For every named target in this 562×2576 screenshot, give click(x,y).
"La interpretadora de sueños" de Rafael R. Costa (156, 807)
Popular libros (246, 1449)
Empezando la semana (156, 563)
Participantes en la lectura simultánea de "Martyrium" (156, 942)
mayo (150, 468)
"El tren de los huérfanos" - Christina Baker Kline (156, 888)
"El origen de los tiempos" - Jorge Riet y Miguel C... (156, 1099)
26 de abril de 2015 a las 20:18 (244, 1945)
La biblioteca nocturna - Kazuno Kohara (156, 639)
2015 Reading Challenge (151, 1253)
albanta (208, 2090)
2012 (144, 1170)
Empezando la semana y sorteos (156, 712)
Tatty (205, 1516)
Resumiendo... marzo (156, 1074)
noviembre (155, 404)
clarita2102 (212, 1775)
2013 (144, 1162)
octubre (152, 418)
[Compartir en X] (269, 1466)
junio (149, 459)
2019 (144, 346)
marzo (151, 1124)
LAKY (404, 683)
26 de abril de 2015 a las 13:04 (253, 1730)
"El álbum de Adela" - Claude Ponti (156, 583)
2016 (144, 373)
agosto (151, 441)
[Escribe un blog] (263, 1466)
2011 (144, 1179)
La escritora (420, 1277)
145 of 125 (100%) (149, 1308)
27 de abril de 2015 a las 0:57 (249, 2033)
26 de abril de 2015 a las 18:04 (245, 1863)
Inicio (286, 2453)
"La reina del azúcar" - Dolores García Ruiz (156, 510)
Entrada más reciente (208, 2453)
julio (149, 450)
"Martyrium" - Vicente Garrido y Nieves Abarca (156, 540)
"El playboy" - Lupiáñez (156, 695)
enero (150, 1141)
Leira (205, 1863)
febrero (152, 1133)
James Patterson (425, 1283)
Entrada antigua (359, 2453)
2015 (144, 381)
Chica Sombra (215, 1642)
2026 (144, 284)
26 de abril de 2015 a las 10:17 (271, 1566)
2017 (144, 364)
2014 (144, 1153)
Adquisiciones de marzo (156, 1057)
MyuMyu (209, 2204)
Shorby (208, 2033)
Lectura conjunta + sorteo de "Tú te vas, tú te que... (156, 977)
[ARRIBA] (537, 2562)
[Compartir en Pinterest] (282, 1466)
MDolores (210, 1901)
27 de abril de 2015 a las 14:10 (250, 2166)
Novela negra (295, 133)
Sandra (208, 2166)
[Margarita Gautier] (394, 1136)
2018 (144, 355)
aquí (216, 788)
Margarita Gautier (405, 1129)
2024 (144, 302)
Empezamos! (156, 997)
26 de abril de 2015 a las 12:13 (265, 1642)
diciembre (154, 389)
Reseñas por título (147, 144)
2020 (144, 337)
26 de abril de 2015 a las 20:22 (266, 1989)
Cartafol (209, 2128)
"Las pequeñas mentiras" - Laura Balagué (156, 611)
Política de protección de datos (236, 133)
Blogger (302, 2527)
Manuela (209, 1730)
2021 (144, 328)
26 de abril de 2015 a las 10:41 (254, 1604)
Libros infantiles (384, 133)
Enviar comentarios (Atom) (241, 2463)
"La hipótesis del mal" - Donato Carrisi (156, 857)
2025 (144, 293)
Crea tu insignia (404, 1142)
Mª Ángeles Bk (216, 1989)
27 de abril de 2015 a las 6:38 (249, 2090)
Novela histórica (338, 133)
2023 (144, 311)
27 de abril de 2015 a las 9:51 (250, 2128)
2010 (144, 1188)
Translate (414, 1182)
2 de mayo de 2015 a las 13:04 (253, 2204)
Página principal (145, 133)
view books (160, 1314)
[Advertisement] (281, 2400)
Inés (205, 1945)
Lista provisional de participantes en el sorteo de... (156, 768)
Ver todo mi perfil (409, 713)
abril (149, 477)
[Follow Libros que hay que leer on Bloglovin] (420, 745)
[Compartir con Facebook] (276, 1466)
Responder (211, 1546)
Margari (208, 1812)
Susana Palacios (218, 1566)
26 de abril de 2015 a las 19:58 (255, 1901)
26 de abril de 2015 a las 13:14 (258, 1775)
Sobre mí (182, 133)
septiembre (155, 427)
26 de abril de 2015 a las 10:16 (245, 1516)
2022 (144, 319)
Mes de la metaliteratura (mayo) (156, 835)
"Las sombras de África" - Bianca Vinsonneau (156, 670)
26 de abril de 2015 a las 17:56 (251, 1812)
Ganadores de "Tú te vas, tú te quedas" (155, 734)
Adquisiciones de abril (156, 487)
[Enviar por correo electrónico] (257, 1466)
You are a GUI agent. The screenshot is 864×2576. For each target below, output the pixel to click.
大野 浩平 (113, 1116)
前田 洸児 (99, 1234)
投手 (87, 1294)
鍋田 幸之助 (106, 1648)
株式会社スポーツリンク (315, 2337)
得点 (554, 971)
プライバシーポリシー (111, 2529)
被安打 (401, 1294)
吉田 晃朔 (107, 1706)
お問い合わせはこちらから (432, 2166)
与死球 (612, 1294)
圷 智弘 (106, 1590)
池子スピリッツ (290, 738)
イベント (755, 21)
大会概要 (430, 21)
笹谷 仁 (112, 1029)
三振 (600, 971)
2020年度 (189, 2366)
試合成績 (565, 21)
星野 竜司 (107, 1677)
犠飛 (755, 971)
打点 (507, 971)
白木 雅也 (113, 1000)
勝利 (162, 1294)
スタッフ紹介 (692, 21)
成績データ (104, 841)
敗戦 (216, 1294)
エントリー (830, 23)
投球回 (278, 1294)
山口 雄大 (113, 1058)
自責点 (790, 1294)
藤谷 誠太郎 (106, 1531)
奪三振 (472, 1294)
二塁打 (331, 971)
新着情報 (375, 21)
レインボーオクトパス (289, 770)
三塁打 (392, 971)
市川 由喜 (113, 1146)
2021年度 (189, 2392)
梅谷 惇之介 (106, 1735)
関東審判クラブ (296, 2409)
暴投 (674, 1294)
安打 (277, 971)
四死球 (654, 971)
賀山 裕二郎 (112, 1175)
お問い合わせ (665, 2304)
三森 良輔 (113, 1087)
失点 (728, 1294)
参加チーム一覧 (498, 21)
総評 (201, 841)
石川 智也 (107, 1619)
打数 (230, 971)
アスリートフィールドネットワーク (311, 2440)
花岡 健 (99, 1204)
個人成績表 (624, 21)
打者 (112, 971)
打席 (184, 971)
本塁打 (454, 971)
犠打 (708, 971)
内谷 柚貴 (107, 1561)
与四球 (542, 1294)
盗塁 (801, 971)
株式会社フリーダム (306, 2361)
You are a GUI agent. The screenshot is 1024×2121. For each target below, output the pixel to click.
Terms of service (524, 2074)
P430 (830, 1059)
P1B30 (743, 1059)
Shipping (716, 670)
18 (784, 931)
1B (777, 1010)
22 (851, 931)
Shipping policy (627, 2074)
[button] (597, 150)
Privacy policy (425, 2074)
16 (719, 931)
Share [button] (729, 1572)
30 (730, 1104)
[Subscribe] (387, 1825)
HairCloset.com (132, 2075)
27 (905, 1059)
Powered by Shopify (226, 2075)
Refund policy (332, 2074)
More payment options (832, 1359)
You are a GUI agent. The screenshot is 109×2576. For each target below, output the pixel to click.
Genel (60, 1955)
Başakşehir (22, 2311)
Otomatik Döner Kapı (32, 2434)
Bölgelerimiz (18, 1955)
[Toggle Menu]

○ ○ ○ ○

● Assigned task
Given the records above, return exactly the lines starting at the line containing "Tatty (205, 1516)" and ending at the line containing "2026 (144, 284)", including both.

● Exercise result
Tatty (205, 1516)
Resumiendo... marzo (156, 1074)
noviembre (155, 404)
clarita2102 (212, 1775)
2013 (144, 1162)
octubre (152, 418)
[Compartir en X] (269, 1466)
junio (149, 459)
2019 (144, 346)
marzo (151, 1124)
LAKY (404, 683)
26 de abril de 2015 a las 13:04 (253, 1730)
"El álbum de Adela" - Claude Ponti (156, 583)
2016 (144, 373)
agosto (151, 441)
[Escribe un blog] (263, 1466)
2011 (144, 1179)
La escritora (420, 1277)
145 of 125 (100%) (149, 1308)
27 de abril de 2015 a las 0:57 (249, 2033)
26 de abril de 2015 a las 18:04 (245, 1863)
Inicio (286, 2453)
"La reina del azúcar" - Dolores García Ruiz (156, 510)
Entrada más reciente (208, 2453)
julio (149, 450)
"Martyrium" - Vicente Garrido y Nieves Abarca (156, 540)
"El playboy" - Lupiáñez (156, 695)
enero (150, 1141)
Leira (205, 1863)
febrero (152, 1133)
James Patterson (425, 1283)
Entrada antigua (359, 2453)
2015 (144, 381)
Chica Sombra (215, 1642)
2026 (144, 284)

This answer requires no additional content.